Problem to work on
Would you return the lines between the one holding "Where should I click to: Click the Web" and the one holding "This screenshot has height=1059, width=2242.", inclusive, and only those, exactly as they stand in the listing below?

[Start of Attachment]

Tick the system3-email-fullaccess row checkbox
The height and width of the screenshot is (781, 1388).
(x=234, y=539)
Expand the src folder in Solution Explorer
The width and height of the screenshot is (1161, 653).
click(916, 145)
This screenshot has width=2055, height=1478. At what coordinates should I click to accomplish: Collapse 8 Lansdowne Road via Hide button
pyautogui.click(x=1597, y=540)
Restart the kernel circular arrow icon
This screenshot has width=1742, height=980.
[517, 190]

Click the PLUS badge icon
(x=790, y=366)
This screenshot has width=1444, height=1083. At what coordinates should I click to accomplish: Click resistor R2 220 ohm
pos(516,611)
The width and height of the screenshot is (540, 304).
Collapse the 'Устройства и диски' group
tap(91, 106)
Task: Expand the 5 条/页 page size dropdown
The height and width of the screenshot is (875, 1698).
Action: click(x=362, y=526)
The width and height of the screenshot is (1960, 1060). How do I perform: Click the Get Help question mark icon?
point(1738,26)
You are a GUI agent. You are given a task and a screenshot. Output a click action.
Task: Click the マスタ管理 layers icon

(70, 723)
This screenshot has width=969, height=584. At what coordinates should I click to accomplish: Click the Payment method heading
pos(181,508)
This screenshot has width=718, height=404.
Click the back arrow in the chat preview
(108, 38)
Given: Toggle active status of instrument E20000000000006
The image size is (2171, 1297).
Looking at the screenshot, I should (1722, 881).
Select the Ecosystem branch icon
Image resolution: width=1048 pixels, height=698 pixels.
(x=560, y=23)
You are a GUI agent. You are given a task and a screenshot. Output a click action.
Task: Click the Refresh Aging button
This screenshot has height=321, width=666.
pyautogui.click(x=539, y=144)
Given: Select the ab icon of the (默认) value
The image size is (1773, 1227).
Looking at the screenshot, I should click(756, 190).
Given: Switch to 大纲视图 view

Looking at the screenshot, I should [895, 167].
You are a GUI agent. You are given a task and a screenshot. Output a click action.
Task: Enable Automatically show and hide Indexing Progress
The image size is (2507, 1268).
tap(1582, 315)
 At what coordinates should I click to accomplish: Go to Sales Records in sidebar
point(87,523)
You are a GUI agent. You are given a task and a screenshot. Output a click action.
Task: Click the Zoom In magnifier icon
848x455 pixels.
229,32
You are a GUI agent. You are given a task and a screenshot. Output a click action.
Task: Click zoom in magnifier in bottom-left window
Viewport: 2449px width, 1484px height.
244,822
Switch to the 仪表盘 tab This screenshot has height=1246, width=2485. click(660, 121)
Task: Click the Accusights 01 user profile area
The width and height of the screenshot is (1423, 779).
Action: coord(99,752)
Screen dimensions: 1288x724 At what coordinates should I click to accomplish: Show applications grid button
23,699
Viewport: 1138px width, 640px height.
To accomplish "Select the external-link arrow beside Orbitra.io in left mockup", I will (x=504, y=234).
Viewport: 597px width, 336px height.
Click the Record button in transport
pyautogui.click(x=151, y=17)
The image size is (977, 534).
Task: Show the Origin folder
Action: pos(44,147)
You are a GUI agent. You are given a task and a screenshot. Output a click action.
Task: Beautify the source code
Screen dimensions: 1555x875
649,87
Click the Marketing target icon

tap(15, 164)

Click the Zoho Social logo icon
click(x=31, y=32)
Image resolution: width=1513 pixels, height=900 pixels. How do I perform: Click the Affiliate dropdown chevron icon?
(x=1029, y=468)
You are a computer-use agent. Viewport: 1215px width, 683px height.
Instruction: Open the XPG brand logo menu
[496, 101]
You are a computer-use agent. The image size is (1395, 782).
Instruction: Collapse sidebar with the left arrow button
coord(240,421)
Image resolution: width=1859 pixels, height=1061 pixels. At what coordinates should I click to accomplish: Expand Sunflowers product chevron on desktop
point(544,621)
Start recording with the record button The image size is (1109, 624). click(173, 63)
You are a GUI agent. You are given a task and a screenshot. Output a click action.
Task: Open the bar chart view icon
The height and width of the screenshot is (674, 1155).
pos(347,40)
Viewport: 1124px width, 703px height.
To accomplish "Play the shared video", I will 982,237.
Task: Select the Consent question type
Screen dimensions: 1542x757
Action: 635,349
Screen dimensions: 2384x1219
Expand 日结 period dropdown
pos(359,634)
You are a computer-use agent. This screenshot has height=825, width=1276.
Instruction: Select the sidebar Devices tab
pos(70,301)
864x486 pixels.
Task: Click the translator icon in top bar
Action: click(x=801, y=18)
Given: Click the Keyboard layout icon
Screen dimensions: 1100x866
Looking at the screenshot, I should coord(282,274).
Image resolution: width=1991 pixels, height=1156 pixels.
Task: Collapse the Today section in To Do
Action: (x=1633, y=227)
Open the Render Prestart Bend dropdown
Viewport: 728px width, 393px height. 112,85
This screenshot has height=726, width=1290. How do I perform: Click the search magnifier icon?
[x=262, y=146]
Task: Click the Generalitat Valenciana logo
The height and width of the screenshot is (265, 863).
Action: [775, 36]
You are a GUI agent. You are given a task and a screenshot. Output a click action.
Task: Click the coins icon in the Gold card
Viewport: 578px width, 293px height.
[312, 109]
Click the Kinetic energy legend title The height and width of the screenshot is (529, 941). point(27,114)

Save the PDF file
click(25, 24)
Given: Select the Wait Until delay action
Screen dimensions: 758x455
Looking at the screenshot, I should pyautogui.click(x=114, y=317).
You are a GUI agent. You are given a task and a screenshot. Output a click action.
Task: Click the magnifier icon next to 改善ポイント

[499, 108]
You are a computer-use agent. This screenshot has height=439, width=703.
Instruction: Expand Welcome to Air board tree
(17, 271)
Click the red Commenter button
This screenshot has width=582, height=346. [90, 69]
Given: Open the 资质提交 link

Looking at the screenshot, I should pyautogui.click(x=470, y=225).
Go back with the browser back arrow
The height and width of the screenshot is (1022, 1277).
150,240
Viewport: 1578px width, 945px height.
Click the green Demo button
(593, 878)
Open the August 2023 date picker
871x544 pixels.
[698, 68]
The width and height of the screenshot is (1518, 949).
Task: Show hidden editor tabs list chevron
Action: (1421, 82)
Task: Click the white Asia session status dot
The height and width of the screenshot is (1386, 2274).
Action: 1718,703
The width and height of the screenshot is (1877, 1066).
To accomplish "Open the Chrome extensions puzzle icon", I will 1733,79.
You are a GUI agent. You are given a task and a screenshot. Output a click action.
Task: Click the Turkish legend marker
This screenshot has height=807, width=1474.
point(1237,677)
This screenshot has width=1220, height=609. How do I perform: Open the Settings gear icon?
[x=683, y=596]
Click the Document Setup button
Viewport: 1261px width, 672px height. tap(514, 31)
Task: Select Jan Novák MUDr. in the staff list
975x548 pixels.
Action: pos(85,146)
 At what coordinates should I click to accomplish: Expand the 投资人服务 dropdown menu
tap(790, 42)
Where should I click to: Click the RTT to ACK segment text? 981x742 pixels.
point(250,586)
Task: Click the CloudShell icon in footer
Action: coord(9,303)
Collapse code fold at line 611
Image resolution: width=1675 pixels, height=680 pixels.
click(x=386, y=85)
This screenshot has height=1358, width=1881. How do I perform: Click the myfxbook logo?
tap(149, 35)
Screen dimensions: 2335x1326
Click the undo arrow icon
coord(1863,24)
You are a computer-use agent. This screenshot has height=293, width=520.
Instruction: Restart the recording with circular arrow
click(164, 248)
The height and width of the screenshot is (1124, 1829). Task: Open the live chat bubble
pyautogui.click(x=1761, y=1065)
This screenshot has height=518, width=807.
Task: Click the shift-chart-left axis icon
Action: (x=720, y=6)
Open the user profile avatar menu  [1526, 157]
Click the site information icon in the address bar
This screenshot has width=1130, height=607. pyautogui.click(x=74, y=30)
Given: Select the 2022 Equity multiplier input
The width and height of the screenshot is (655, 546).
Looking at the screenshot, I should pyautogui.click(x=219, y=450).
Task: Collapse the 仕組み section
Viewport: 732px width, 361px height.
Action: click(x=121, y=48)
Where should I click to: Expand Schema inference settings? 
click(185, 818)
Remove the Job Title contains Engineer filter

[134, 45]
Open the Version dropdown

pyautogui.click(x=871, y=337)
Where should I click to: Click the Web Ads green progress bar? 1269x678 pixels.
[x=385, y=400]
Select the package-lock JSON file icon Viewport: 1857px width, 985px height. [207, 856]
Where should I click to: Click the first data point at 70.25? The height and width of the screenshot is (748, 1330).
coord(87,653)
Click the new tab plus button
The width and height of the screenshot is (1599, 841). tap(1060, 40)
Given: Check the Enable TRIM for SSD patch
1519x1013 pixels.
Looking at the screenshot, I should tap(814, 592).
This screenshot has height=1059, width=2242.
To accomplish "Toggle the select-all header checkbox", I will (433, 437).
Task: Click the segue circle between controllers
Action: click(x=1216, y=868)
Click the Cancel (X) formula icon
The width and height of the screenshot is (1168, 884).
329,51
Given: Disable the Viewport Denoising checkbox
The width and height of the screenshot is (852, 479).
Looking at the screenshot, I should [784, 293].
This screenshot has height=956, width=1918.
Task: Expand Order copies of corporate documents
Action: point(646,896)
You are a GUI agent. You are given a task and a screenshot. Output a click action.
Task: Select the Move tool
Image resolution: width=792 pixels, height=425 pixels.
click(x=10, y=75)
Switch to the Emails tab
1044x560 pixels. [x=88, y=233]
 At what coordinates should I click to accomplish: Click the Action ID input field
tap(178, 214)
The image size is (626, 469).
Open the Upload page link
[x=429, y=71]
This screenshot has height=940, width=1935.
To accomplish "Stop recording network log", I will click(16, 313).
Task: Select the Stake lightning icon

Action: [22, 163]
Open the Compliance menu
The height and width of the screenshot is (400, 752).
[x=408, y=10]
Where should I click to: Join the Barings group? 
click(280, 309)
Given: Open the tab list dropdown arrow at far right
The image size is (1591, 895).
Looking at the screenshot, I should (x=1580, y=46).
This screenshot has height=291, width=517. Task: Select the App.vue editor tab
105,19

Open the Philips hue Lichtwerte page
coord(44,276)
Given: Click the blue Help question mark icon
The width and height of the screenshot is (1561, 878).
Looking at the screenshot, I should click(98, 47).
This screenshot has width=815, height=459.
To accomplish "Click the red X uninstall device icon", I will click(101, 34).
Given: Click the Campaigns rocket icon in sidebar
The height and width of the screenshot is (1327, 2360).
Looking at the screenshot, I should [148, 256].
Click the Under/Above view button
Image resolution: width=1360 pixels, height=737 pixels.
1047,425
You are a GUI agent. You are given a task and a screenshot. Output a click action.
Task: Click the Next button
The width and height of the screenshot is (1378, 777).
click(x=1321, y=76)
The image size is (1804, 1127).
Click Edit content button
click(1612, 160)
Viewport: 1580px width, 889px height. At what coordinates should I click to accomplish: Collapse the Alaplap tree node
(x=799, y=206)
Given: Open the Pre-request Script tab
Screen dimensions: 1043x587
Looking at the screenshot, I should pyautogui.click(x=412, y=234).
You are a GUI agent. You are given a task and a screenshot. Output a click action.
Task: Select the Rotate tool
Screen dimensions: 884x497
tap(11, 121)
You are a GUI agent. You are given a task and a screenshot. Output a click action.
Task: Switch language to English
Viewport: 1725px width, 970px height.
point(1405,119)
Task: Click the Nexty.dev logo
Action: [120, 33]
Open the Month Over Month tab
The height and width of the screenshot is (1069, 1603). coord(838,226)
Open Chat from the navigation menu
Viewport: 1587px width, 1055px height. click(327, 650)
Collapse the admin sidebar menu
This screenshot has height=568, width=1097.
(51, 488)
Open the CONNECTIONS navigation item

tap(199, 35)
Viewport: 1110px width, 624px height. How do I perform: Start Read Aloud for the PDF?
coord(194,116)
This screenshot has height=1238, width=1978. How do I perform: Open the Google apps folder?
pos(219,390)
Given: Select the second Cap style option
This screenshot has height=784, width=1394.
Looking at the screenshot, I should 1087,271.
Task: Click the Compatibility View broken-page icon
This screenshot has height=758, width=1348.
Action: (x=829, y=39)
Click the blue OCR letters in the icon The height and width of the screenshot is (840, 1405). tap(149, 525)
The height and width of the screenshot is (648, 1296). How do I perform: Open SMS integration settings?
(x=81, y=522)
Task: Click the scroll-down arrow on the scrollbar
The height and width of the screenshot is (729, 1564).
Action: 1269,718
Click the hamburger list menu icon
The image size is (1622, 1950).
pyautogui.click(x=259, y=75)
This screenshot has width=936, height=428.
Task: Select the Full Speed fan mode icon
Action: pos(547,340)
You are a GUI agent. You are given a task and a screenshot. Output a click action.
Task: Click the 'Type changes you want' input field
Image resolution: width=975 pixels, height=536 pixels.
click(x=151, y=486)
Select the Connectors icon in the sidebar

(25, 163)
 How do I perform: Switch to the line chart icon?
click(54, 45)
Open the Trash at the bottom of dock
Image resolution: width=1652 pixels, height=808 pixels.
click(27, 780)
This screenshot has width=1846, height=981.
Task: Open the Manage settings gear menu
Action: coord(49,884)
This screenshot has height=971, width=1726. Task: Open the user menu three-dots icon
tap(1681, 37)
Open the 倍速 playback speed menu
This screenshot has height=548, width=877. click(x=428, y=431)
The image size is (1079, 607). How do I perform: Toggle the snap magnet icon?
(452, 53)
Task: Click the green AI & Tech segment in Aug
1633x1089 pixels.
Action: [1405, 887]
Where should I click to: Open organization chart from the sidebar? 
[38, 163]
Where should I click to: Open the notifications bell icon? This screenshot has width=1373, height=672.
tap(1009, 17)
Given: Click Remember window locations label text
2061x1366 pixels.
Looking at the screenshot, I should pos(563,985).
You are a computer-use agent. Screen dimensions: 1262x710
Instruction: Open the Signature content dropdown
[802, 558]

[End of Attachment]

Solution to the exercise
Where should I click to: Click the Web Ads green progress bar? 1269x678 pixels.
[x=385, y=400]
Select the package-lock JSON file icon Viewport: 1857px width, 985px height. [207, 856]
Where should I click to: Click the first data point at 70.25? The height and width of the screenshot is (748, 1330).
coord(87,653)
Click the new tab plus button
The width and height of the screenshot is (1599, 841). tap(1060, 40)
Given: Check the Enable TRIM for SSD patch
1519x1013 pixels.
Looking at the screenshot, I should tap(814, 592).
This screenshot has height=1059, width=2242.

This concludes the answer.